Every week, I shine the spotlight on some of the best storytelling in the business and offer my comments. “3 Great Stories of the Week” will post every Monday at 8 AM.

The official coming-out party (10/12/16, ESPN): Rarely have I seen a story whose tone is set immediately by its opening photo.

But upon clicking on the above link, you will be confronted with not words but a full-screen snapshot of a recent Pride Parade — with one figure on a float towering above the crowd, in both height and happiness.

He is Bill Kennedy, an NBA referee who came out last winter after a player described him with a homophobic slur.

As you scroll down, you will find 7,000+ words from versatile ESPN scribe Kevin Arnovitz, who provides some of the site’s best analysis and, in this case, a compelling portrait. He fills his profile of Kennedy with revealing anecdotes and morsels. He describes Kennedy’s complicated existence as a gay man in a high-profile job, constantly monitoring who among his colleagues and connections knew of his sexual orientation.

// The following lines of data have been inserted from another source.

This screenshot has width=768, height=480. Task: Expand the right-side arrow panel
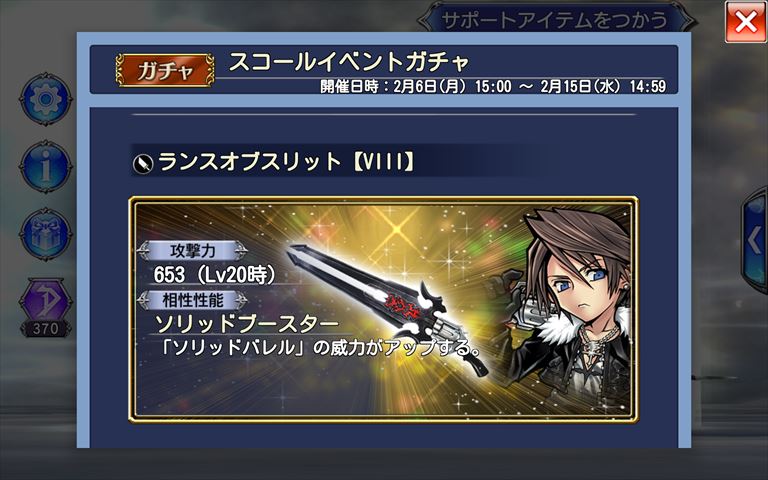coord(755,240)
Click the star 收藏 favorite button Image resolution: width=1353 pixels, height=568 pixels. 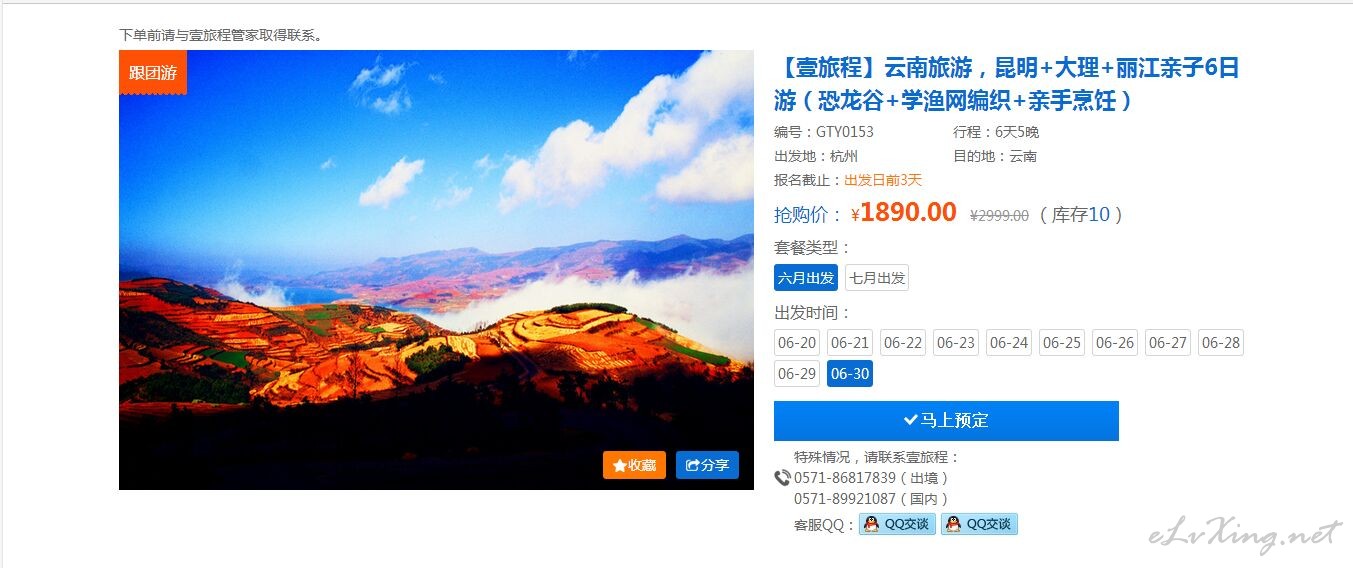click(x=634, y=465)
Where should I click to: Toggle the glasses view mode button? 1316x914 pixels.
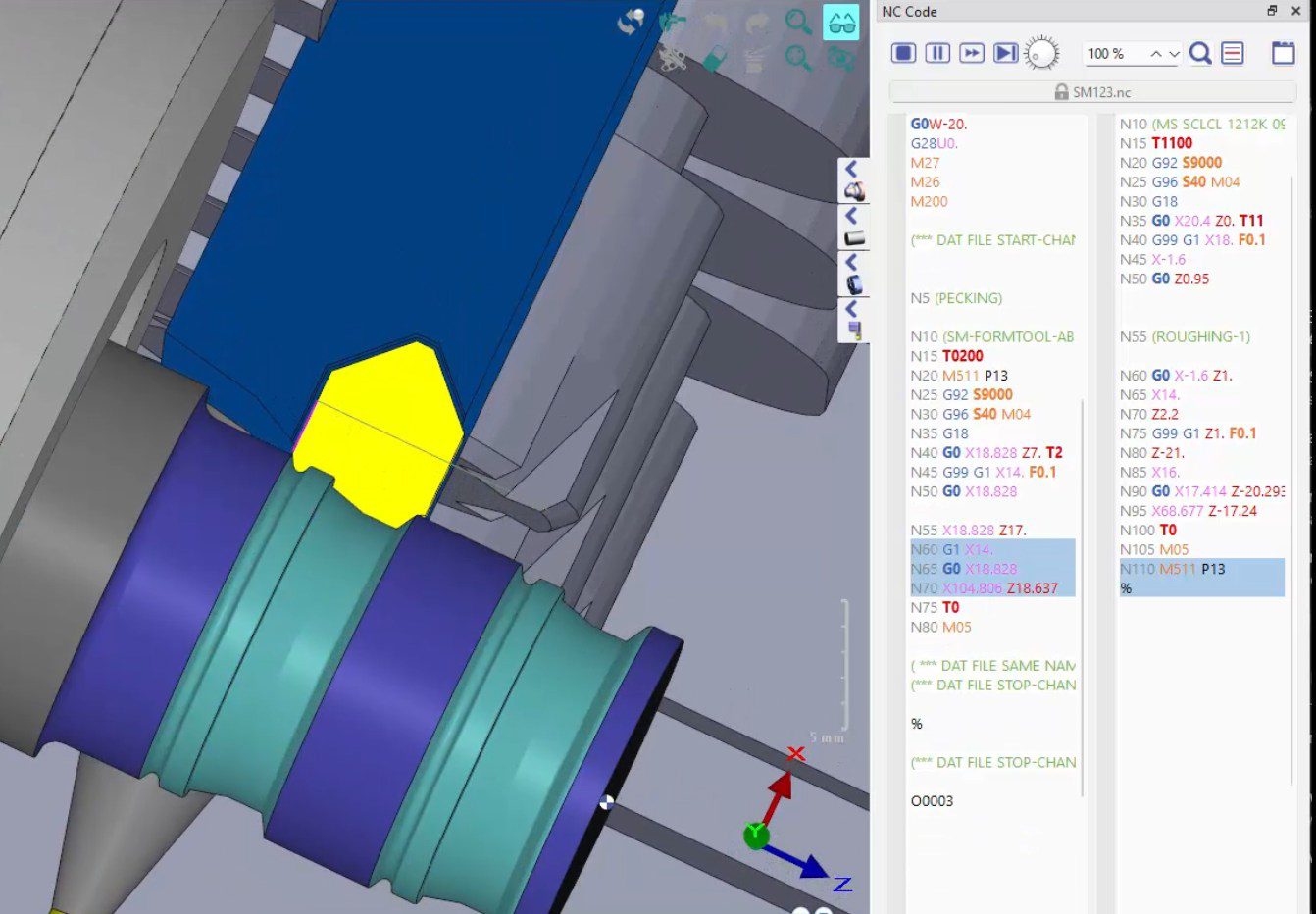[x=840, y=23]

Arnovitz deserves credit for a masterful story. But it starts with that first photo, taken by David Dow, which displays Kennedy’s newfound comfort and happiness better than any word.

Weighing the decision to publish new allegations against Trump (10/13/16, Poynter): Watching the political discourse in the past few weeks, particularly on the cable news channels, one could be excused for wanting to withdraw from election coverage.

But in the midst of the chaos, I always appreciate articles that aim for clarity.

Poynter’s Al Tompkins and Kelly McBride examine the spate of sexual misconduct allegations against Republican presidential candidate Donald Trump. But they do so from a big-picture perspective, focusing on the responsibility of journalists when such allegations come forward. Tompkins and McBride break down how similar situations have been handled in the past; they then offer their own conclusions on how news outlets should proceed.

Is this rap’s real golden age? (10/14/16, Washington Post): One of the least appreciated jobs in reporting is doing the story that explains a niche trend to a mass audience. The fans of the trend tend to find these articles too dumbed-down and obvious, while many in the mass audience simply reject the trend regardless.

Chris Richards of the Washington Post thus faces a no-win scenario as he pens this piece about the rise of a new crop of hip-hop stars in the past few years. Look at the article’s comments, and you’ll wonder if he succeeds; most Post readers immediately denounce rap as “not music” and dismiss Richards’ story as a waste.

I see it differently.

First of all, rap at this point is far beyond “trend” status. Richards is spot-on when he says it has “long been the dominant style of American pop.” His piece does a great job of breaking down the latest trajectories and rising artists. It benefits from a smooth visual presentation from the Post, but Richards provides enough context and unique nuggets to, in my eyes, overcome his story’s basic challenge.